The Miami U.S. attorney's office says one theft involved an Eli Lilly warehouse in Connecticut in 2010, considered the largest such heist in the nation. More than $75 million in various medications were stolen in that heist.
The 18-count indictment released Thursday is the culmination of what investigators are calling Operation Southern Hospitality targeting sale and distribution of stolen pharmaceuticals. All 11 of those charged are from South Florida. They are in custody and thousands of boxes of medications were recovered.
Initial court appearances for the suspects were set Thursday and Friday in Fort Lauderdale.
In the 2010 heist, the thieves broke into the Enfield warehouse of pharmaceutical giant Eli Lilly & Co. in March and stole enough pills to fill a tractor-trailer. The drugs were believed to be destined for the black market, perhaps overseas.View the official indictment in pharma theft ring (PDF)

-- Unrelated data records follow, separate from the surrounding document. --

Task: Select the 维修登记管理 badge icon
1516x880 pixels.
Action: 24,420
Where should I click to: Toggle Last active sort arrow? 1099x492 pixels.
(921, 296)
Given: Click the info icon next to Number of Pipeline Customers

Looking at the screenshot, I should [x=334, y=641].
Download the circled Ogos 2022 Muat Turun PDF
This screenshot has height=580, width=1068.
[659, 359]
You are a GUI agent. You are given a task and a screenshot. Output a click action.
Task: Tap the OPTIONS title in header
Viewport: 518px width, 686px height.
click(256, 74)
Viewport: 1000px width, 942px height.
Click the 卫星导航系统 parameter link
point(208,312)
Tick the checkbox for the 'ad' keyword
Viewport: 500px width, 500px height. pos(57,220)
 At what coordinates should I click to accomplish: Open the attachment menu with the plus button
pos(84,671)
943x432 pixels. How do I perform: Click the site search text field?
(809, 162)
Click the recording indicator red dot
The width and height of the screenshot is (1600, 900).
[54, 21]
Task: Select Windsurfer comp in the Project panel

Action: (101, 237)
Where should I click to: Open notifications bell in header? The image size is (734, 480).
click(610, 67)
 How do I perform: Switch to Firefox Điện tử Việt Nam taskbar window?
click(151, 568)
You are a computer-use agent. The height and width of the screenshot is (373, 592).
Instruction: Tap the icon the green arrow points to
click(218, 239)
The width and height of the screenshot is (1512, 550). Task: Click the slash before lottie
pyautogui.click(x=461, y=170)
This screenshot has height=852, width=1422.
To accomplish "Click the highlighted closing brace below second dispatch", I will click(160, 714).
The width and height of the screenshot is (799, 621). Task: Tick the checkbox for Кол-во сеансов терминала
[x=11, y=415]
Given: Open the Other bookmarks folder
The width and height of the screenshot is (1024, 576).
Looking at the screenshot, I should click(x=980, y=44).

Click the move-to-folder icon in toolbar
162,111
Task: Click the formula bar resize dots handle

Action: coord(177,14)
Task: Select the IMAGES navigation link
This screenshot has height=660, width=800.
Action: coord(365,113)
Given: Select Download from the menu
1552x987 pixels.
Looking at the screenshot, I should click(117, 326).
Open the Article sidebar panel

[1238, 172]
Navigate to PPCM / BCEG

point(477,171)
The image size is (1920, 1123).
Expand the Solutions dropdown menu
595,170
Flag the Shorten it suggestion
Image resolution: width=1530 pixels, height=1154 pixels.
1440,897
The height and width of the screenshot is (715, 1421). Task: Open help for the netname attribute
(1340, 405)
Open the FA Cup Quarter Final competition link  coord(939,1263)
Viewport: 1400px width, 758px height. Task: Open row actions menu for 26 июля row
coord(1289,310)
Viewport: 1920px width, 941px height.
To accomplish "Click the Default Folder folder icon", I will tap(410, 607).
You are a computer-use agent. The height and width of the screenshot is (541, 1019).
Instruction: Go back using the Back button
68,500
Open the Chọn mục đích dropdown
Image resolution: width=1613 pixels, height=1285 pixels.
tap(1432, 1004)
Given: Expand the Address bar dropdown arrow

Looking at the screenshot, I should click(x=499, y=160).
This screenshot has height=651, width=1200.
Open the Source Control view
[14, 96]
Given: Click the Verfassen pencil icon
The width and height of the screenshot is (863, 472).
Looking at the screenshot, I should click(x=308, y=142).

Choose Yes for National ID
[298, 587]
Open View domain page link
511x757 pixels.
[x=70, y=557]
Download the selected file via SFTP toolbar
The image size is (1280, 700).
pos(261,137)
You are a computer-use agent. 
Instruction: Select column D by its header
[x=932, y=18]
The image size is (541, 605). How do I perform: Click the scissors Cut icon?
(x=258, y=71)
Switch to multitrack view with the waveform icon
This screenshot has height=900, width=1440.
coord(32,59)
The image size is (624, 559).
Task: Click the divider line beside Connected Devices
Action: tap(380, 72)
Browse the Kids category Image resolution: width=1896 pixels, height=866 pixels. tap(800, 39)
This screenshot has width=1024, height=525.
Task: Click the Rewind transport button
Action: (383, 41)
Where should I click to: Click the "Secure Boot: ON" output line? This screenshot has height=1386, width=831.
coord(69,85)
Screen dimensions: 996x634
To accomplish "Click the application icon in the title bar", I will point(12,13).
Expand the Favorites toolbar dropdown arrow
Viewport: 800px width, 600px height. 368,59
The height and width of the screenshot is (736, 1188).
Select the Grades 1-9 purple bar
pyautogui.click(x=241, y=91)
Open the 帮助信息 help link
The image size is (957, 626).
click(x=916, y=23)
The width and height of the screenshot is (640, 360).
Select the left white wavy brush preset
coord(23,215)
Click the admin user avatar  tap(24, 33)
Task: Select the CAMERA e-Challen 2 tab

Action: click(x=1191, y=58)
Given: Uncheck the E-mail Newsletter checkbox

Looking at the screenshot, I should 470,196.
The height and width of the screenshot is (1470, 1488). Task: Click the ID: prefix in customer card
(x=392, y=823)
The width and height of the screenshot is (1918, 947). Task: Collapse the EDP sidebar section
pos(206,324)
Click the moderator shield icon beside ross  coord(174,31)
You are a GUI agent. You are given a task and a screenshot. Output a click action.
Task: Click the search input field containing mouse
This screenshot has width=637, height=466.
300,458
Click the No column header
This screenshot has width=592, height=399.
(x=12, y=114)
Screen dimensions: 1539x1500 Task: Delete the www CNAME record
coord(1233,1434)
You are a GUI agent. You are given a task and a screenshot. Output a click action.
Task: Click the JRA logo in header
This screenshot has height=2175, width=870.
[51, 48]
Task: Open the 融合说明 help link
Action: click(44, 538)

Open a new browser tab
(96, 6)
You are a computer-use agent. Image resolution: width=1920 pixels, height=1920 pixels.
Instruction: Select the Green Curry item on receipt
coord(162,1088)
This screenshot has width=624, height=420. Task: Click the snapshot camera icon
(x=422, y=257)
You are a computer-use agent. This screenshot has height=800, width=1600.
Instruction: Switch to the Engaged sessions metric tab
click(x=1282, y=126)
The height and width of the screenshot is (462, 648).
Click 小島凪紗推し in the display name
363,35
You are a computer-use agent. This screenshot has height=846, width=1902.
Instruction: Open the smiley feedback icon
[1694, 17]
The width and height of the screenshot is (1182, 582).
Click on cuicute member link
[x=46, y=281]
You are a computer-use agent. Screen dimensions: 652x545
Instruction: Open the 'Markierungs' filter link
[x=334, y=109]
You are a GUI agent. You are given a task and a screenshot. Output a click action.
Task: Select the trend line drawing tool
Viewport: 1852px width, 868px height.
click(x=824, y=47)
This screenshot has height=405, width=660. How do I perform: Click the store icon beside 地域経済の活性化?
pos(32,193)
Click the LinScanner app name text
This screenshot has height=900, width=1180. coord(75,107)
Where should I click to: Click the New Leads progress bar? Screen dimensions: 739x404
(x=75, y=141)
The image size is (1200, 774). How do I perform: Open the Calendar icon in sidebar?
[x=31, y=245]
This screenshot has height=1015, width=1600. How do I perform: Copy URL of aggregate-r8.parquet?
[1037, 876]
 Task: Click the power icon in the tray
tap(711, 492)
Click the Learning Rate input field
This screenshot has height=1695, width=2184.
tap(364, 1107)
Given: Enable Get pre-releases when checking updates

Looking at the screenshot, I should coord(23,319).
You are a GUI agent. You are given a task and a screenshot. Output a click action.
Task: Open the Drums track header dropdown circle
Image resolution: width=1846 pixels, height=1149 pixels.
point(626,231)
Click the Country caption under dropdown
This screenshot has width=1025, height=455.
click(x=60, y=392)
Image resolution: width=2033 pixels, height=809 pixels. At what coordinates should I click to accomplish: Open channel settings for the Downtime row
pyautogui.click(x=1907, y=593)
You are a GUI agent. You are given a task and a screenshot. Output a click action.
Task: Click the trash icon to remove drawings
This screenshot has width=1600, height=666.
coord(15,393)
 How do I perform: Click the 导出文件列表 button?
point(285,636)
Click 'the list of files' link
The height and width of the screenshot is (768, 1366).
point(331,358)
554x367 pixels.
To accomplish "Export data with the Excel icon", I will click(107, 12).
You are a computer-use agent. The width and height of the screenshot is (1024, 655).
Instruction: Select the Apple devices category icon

After cutting a hole in the roof of the industrial park warehouse, they lowered themselves to the floor, disabled the alarms and spent at least an hour loading pallets of antidepressants and other drugs into a vehicle at the loading dock, authorities said. The company said the stolen drugs included the antidepressants Prozac and Cymbalta and the anti-psychotic Zyprexa.
In the days after the heist, the Indianapolis-based drug maker asked the public for help in spotting the stolen pills and warned consumers to watch for tampering that might indicate products were stolen. Local police interviewed company workers and checked area hotels to try to identify suspects, but there was little word on progress of the investigation until now.
Experts have said the heist shared many traits with warehouse thefts of pharmaceuticals last year near Richmond, Va., Memphis, Tenn., and Olive Branch, Miss. Those thieves also cut through ceilings and sometimes used trapeze-style rigging to get inside and disable the main and backup alarms. In some cases, they sprayed dark paint on the lenses of security cameras; in others, they stole disks in the security recording devices.